Ek MTV’ye karşı dava açmayı düşünenler için bir hatırlatma: Kanunda halihazırda tescil edilmiş olan araçlar açısından Ek MTV’nin Kanun’un yayım tarihi olan 15 Temmuz 2023’de tahakkuk ettirilerek tebliğ edilmiş sayılacağı belirtilmiş. Dolayısıyla, bu vergiye karşı dava açma süresi kanunun yayımlanmasıyla başlamış bulunmaktadır.
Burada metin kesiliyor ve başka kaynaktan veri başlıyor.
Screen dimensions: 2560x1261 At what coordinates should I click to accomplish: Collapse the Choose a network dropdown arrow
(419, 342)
Ancak araya adli tatil girdiğinden dava açma süresi adli tatil sonrasında 7 Eylül’de bitecektir.
7456 sayılı Kanun ile yapılan diğer bir düzenleme, Cumhurbaşkanının ÖTV Kanunu’nun ekindeki 1 sayılı listede bulunan mallara (petrol ürünleri ve doğalgaz) ilişkin ÖTV oranlarını yarısına kadar artırma yetkisinin 5 katına kadara çıkarılması ve maktu ÖTV tutarlarının her yıl Ocak ve Temmuz aylarında yurt içi ÜFE oranında otomatik artırılacak olmasıdır.
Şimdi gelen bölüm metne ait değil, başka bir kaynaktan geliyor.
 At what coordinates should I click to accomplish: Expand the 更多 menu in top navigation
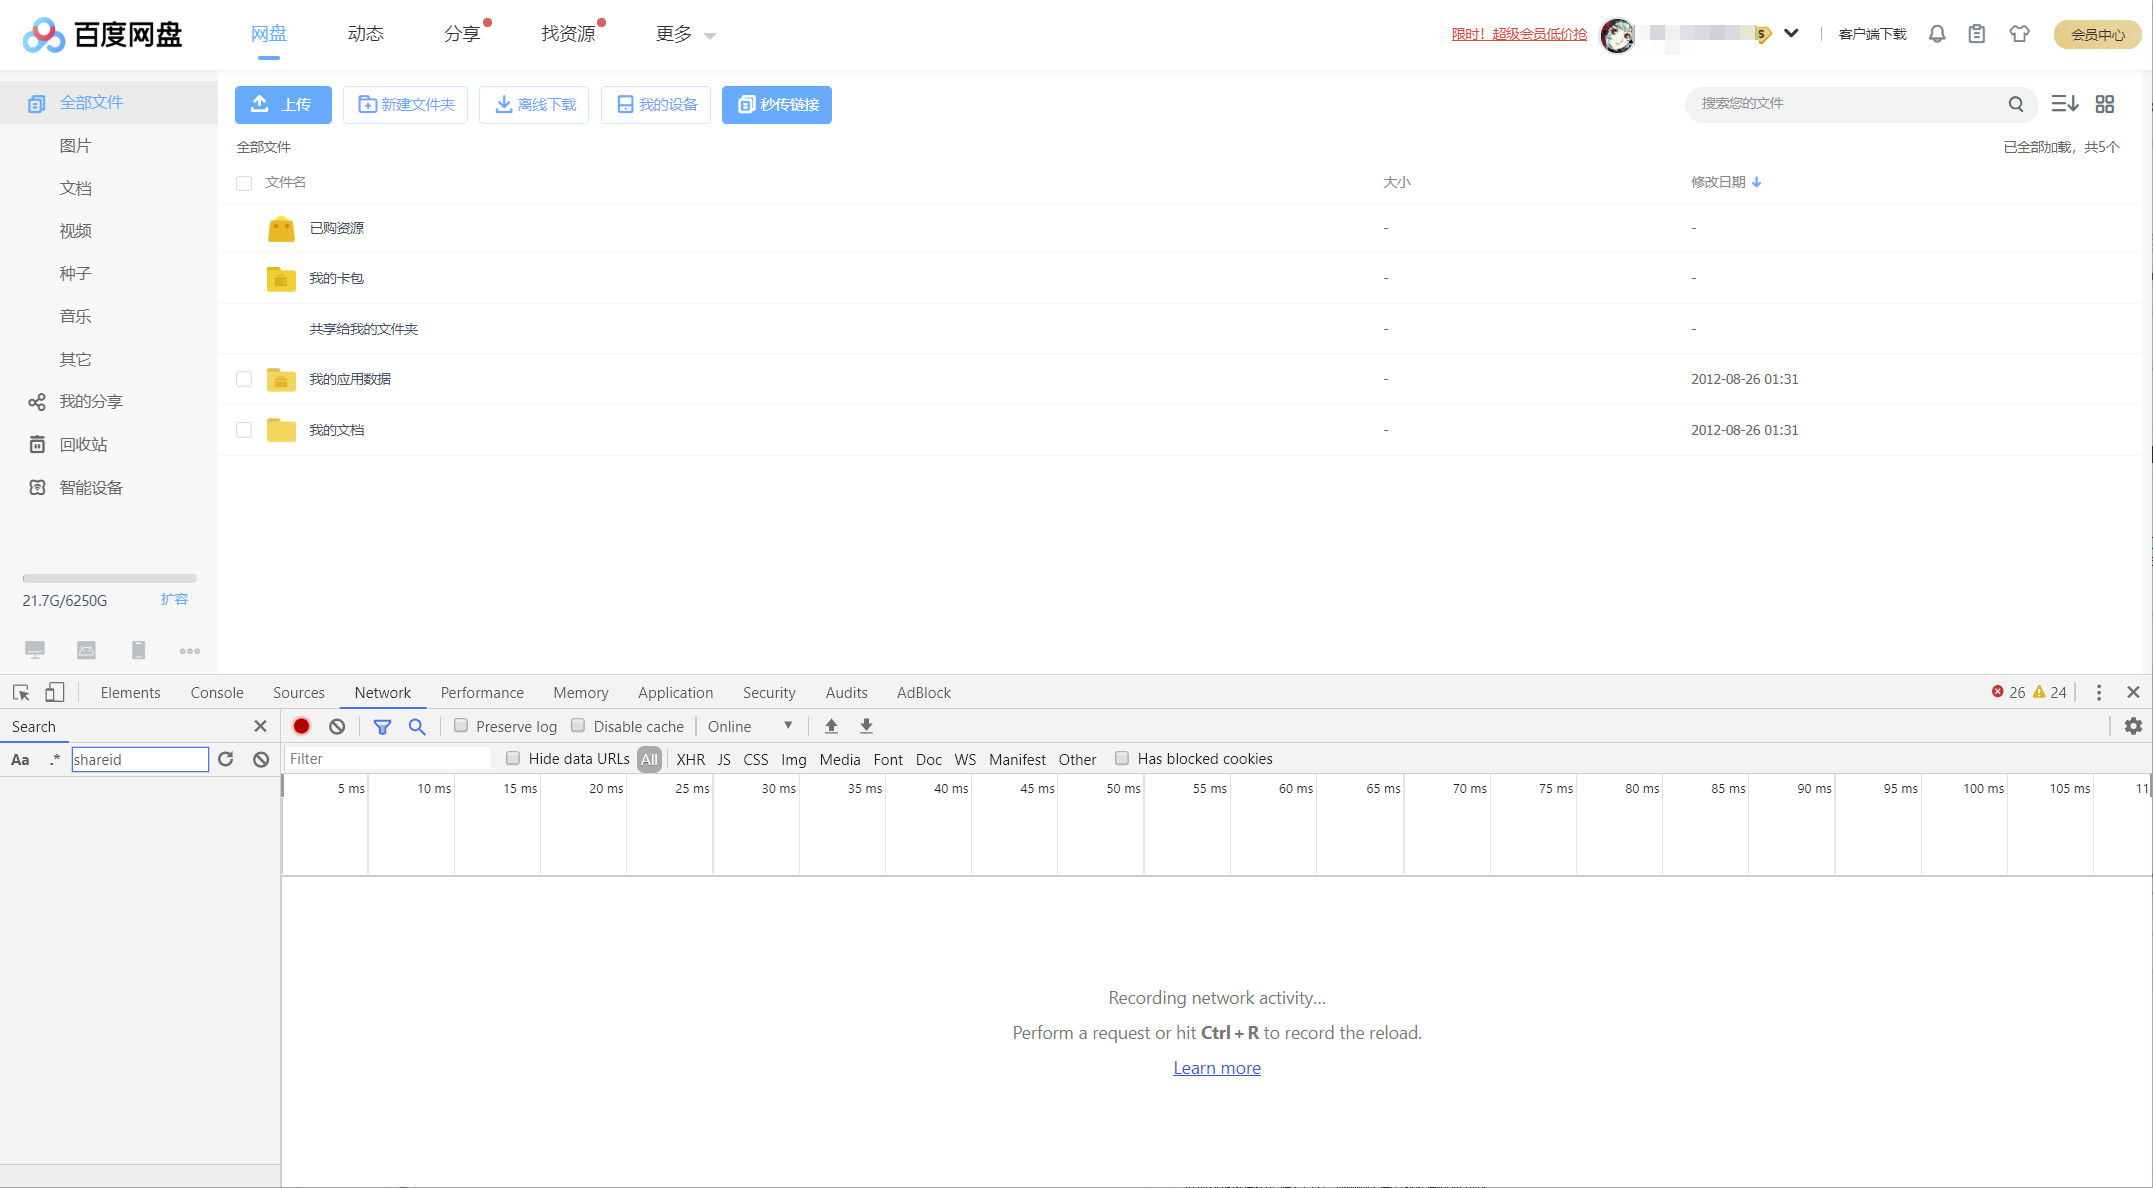pos(685,34)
Kanun değişikliği Resmi Gazete’de henüz yayımlanmışken daha mürekkebi kurumadan 7390 sayılı Cumhurbaşkanı Kararı ile ÖTV Kanununa ekli I sayılı listedeki ürünlerin ÖTV oranları yaklaşık olarak 3 katına çıkarıldı. Bu oran artışları nedeniyle akaryakıt ürünlerinde 6 TL’lik bir artış oldu ve Kararın Resmi Gazete’de yayınlanmasıyla eş zamanlı olarak ÖTV oran artışları tüketiciye satılan benzin ve motorinin pompa fiyatına da hemen yansıtıldı. I sayılı listedeki mallarda ÖTV, ithalatta ve rafineriler dahil üreticiler tarafından satış anında doğan (alınan) tek seferlik bir vergidir; dolayısıyla benzin istasyonlarının alışlarına henüz bu oran artışları yansımış değilken benzinin pompa fiyatının anında artmış olması eleştiriye açık bir konudur.
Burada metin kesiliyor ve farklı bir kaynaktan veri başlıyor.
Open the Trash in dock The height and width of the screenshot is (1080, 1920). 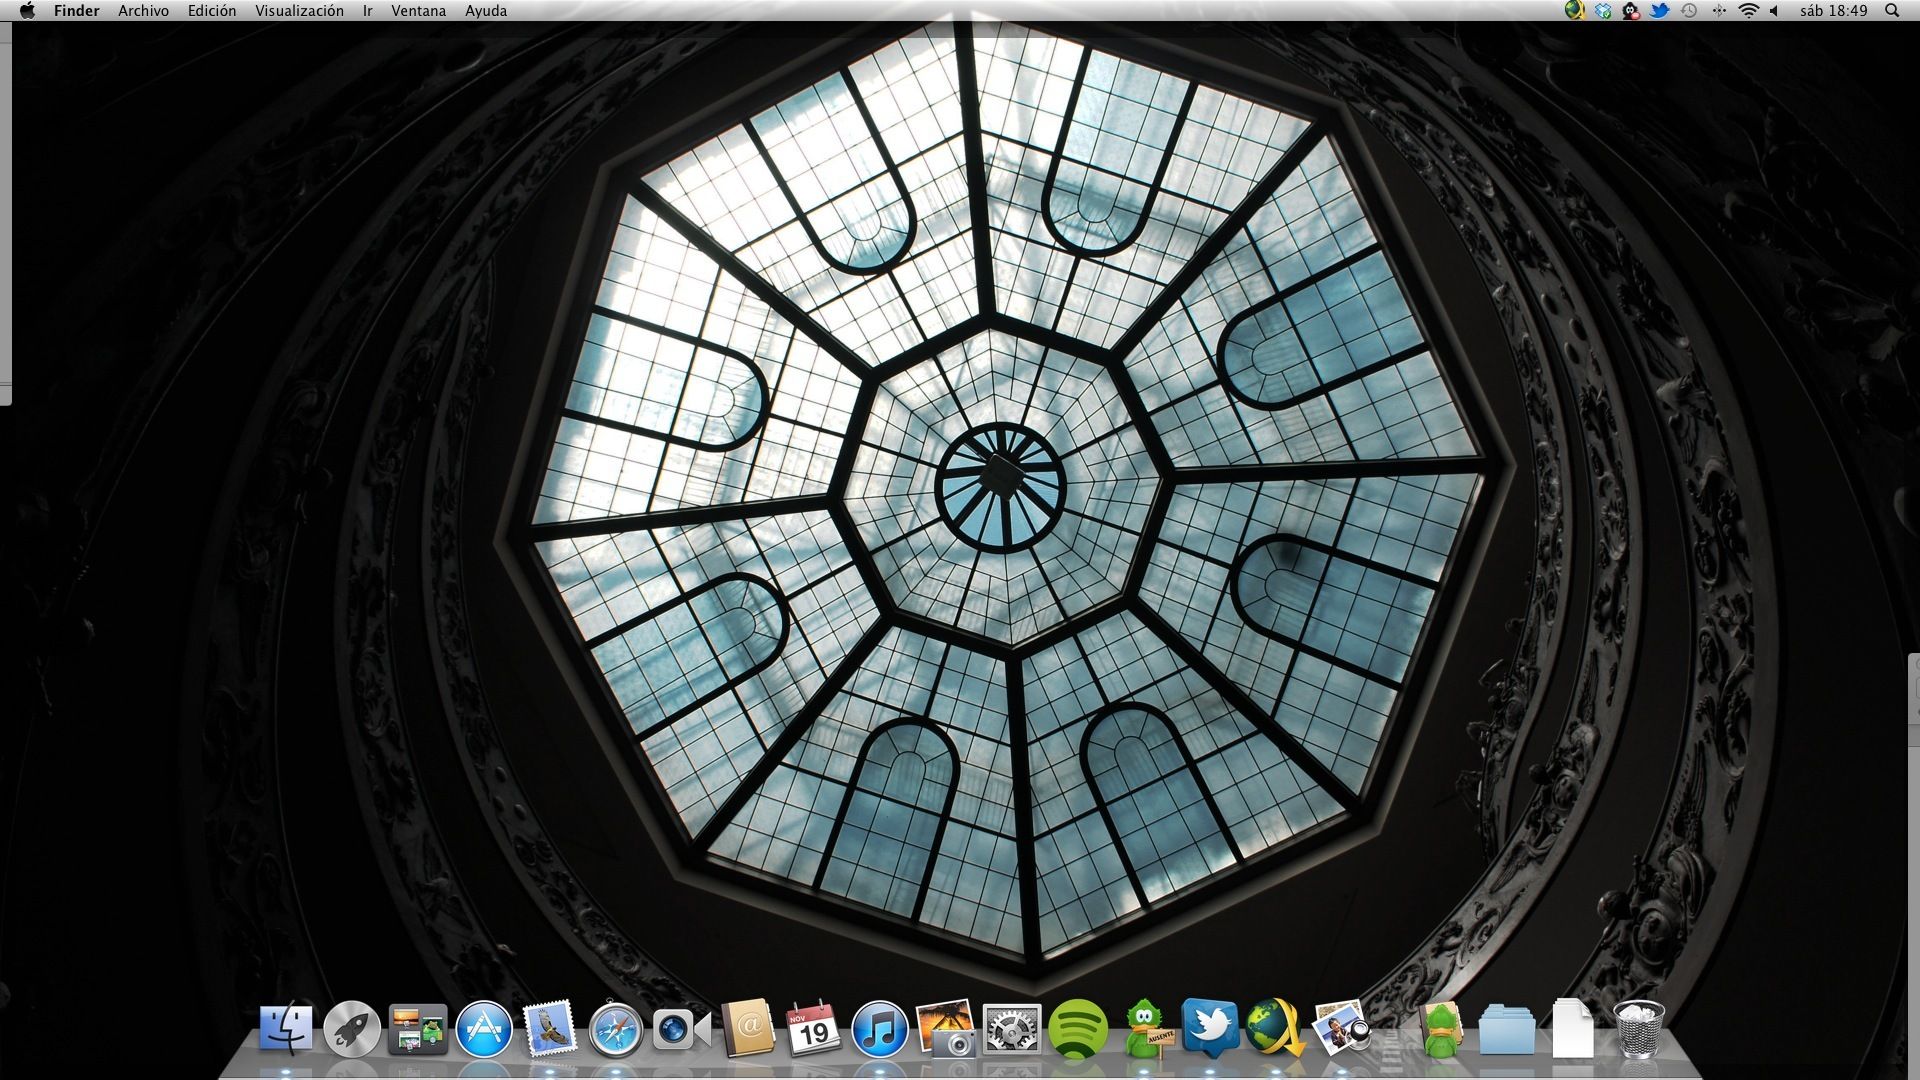1638,1029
Petrol ve doğalgazda yapılan bu ÖTV artışları, tabiri caizse iğneden ipliğe herşeyin fiyatını artıracak, enflasyonu körükleyecektir. Bundan sonra akla gelen ilk soru ise sırada hangi ürünlerin ÖTV oranlarının artırılacağıdır. Bahisleri açalım...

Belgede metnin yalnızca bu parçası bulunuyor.